Traveling Wave Ion Mobility Mass Spectrometry
Proteomic and Biopharmaceutical Applications
- Fig. 1: Schematic diagram of the Synapt G2-S hybrid quadrupole - ion mobility - orthogonal acceleration time-of-flight mass spectrometer.
- Fig. 2: Intact tandem MS ETD spectrum obtained melittin. Shown inset is the mobility separation of the overlapping c8+ and z122+ product ions and the corresponding mass spectra.
- Fig. 3: DIA identification and sequence annotation of VTEVVVK from clusterin obtained from rat exosomes in LC-DIA-MS (top) and LC-DIA-IM-MS mode (bottom) . Product ion color legend: y (red), b (blue), green (neutral loss of H2O or NH2), co-eluting (brown) and non-identified (grey).

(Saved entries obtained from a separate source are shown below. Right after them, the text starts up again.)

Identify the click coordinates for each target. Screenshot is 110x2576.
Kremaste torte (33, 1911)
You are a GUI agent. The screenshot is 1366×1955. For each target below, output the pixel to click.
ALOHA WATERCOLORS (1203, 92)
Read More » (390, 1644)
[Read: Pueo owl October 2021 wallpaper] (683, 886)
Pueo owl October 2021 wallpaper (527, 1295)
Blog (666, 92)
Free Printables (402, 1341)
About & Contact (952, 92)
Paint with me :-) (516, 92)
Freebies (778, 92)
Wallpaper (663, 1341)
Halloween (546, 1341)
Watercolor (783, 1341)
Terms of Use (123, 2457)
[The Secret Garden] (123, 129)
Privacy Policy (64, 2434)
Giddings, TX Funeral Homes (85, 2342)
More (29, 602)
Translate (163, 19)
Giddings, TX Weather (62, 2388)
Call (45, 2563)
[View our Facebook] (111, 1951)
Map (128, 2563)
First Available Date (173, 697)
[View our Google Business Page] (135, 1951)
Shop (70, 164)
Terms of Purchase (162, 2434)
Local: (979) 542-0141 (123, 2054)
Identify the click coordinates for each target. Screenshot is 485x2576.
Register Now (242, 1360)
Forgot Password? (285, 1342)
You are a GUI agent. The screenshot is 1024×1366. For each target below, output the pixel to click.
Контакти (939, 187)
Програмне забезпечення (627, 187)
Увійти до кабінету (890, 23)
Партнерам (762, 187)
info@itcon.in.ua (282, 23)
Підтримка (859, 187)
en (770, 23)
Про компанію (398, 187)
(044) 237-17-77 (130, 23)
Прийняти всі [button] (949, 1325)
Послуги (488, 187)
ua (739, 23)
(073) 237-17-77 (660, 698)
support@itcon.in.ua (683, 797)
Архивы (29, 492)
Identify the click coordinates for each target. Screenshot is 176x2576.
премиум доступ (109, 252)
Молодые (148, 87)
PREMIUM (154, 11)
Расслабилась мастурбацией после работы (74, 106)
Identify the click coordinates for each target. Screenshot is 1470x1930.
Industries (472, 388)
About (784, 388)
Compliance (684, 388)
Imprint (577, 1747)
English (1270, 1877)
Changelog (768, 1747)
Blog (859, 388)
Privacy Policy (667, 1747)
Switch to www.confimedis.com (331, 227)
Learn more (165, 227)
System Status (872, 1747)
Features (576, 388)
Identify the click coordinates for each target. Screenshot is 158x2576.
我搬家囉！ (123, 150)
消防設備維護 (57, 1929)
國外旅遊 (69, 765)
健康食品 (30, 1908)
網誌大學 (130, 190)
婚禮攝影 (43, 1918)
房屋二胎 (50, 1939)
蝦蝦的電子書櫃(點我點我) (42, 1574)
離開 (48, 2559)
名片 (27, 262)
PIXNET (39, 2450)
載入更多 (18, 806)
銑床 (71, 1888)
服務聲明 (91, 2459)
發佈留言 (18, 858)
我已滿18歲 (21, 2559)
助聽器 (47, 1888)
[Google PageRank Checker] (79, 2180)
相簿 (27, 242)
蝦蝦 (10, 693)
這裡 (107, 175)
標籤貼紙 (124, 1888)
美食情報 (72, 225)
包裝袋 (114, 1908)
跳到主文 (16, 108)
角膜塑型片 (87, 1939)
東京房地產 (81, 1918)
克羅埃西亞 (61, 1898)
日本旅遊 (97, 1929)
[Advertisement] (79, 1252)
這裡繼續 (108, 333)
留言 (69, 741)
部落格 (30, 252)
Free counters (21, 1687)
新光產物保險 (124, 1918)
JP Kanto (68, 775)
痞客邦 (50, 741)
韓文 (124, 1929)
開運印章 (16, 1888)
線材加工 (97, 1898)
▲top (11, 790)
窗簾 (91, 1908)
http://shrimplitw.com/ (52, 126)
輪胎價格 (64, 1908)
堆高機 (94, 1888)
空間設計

- Fig. 4: CID (top), ETD (middle) and ETD IM-MS (bottom) product ion spectra synthetic EAISPPDAA (*HexNAcS) AAPLR from erythropoietin
- Read Whitepaper
Mass spectrometry (MS) has evolved into an indispensible analytical technique for the structural determination of samples encountered in chemical, biopharmaceutical and proteomics type research. These research areas have led the demand for alternative mass-analyzer types and the combination of ion mobility (IM) with MS. Ion mobility spectrometry provides a specific probe for investigating both the structural and conformational properties of gas-phase ions. Since the mobility of ions is governed by size, shape and charge, the combination of IM-MS provides both mass-to-charge and shape-to-charge information in a single experiment. Traditionally, IM has been used to detect explosives and chemical warfare agents, which pose a threat to homeland security. However, IM-MS is now being used as a research tool as well for the analysis of very complex mixtures often encountered in both chemical and biological samples .
IM can be incorporated into liquid chromatography (LC)-oa-ToF systems providing elution time, mobility drift time and m/z information of the ionic species being sampled. Ionic species that exhibit the same elution time in the LC domain maybe distinguished in the mobility domain, since they can be temporally separated and independently detected. The commercial implementation of IM into an oa-ToF mass spectrometer involved the use and exploration of traveling wave ion guides for mobility based separations . The analytical use of these devices for chemical, biopharmaceutical and proteomics applications reaches however beyond IM separation as will be demonstrated in this publication.